Screen grounding examples -
━━━━━━━━━━━━━━━━━━━━━━━━━━━━━━
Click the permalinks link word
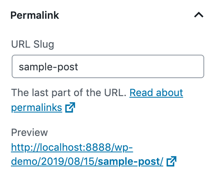This screenshot has height=175, width=212. (x=37, y=108)
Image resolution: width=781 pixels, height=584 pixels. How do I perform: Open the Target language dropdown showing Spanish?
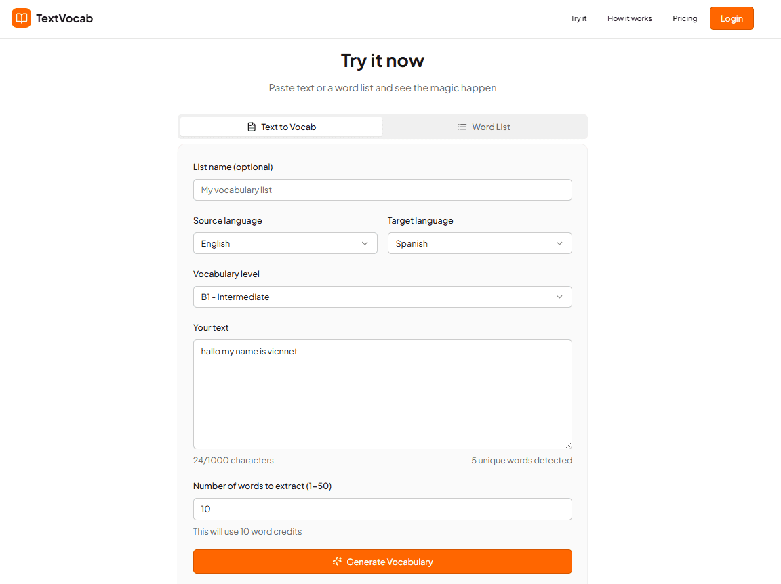479,243
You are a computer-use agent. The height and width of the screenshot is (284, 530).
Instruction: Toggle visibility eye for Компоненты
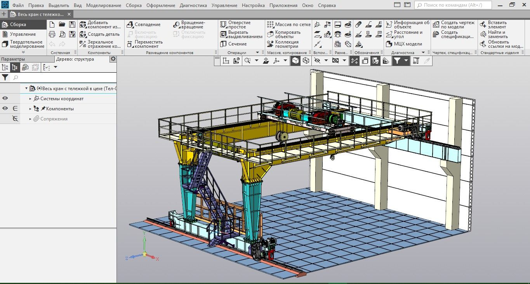pos(5,109)
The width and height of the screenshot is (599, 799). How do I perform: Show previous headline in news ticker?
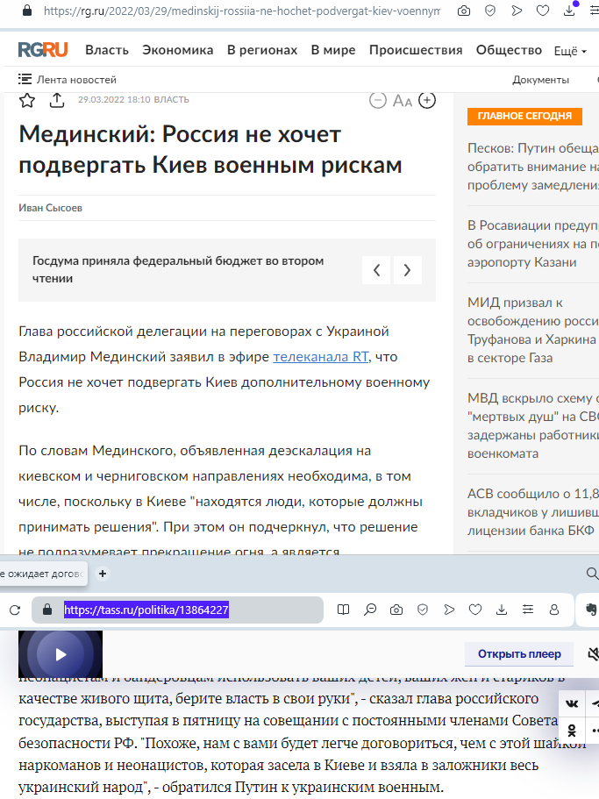pyautogui.click(x=376, y=270)
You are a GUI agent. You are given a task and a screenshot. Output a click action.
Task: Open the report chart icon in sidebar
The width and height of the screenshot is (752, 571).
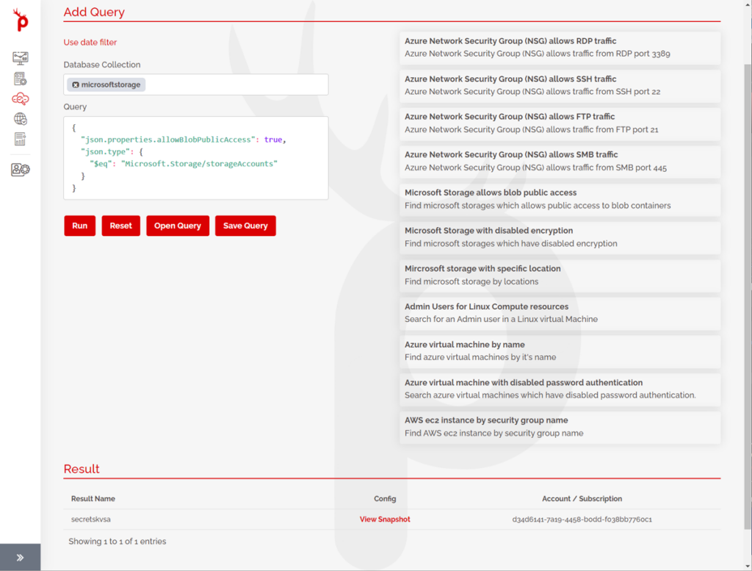point(21,139)
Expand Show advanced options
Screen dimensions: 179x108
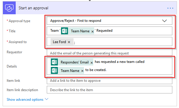pos(27,100)
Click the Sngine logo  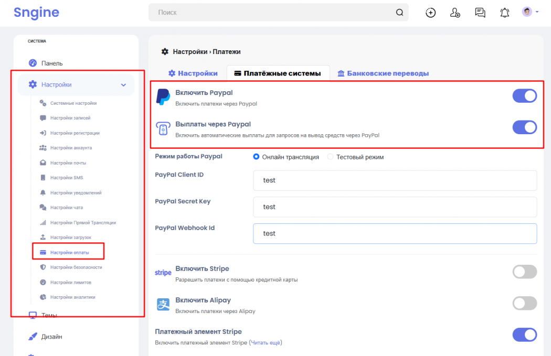[x=37, y=13]
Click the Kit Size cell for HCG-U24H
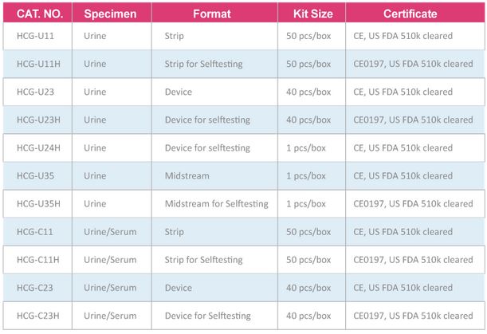The image size is (487, 334). pyautogui.click(x=306, y=148)

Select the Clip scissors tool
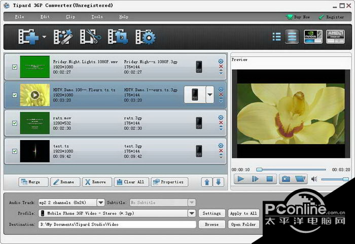click(x=91, y=37)
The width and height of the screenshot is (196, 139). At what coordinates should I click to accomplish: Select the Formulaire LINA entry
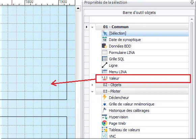pyautogui.click(x=145, y=53)
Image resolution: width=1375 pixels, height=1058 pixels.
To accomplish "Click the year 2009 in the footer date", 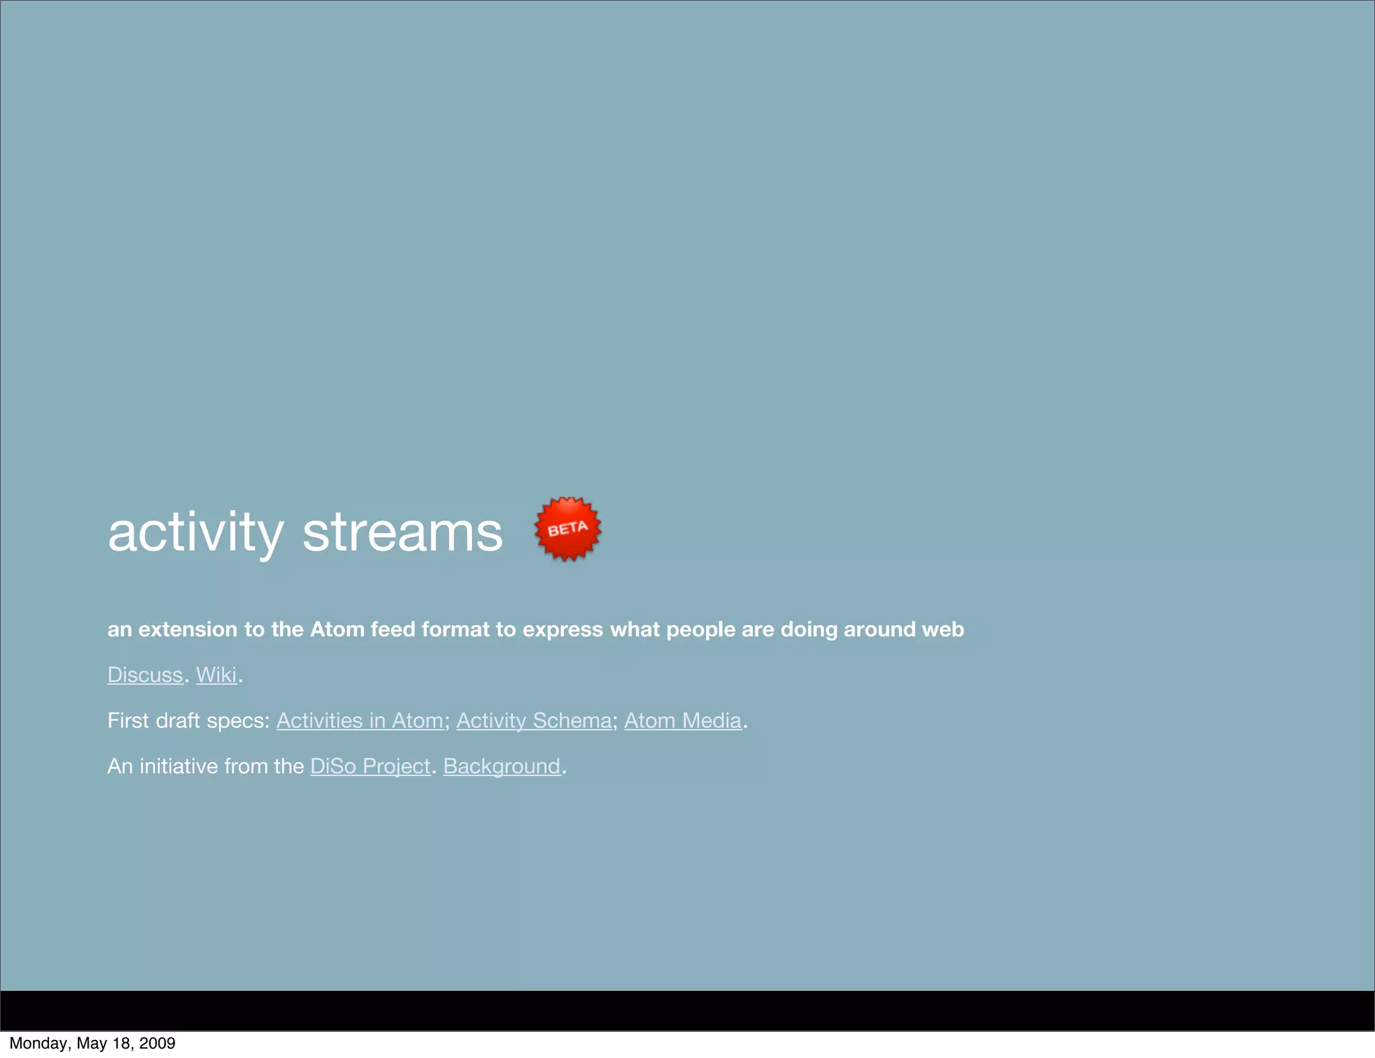I will point(157,1043).
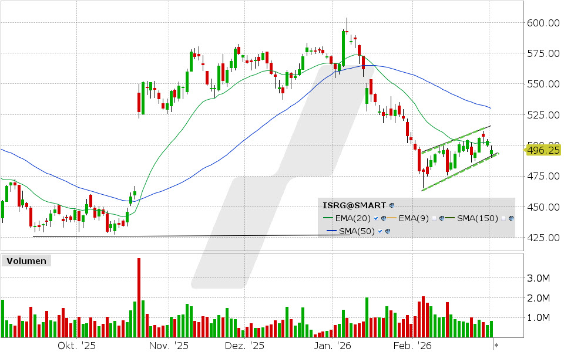Click the green EMA(20) line sample in the legend
The width and height of the screenshot is (564, 352).
point(328,218)
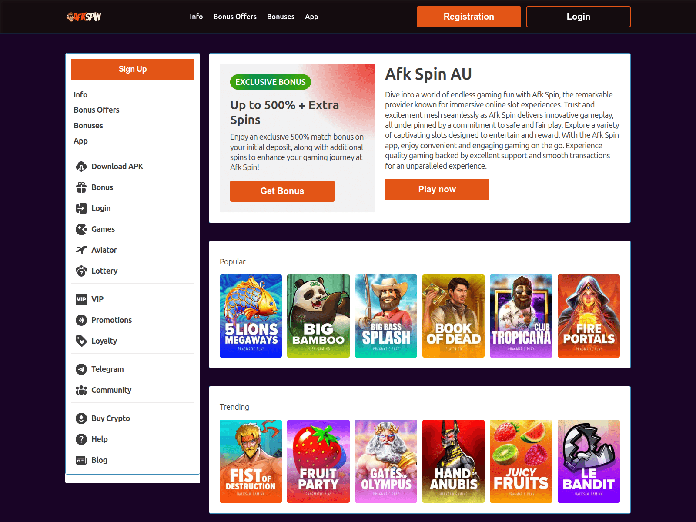Viewport: 696px width, 522px height.
Task: Click the Blog icon in sidebar
Action: [81, 460]
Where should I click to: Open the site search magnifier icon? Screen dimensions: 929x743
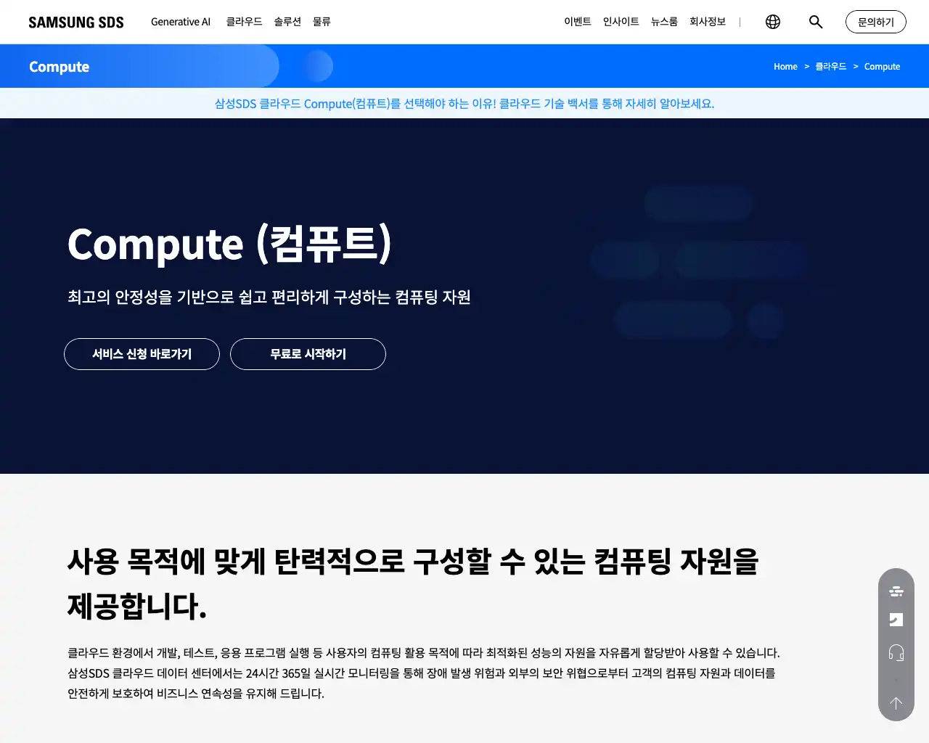(815, 22)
━━━━━━━━━━━━━━━━━━━━━━━━━━━━━━
Instructions for the task -
Identify every line above that contains the word "perform", matching case, and copy each of those lines in full.

Answer to this exercise -
Image resolution: width=781 pixels, height=584 pixels. How do I perform: Open the Target language dropdown showing Spanish?
The width and height of the screenshot is (599, 799). How do I perform: Show previous headline in news ticker?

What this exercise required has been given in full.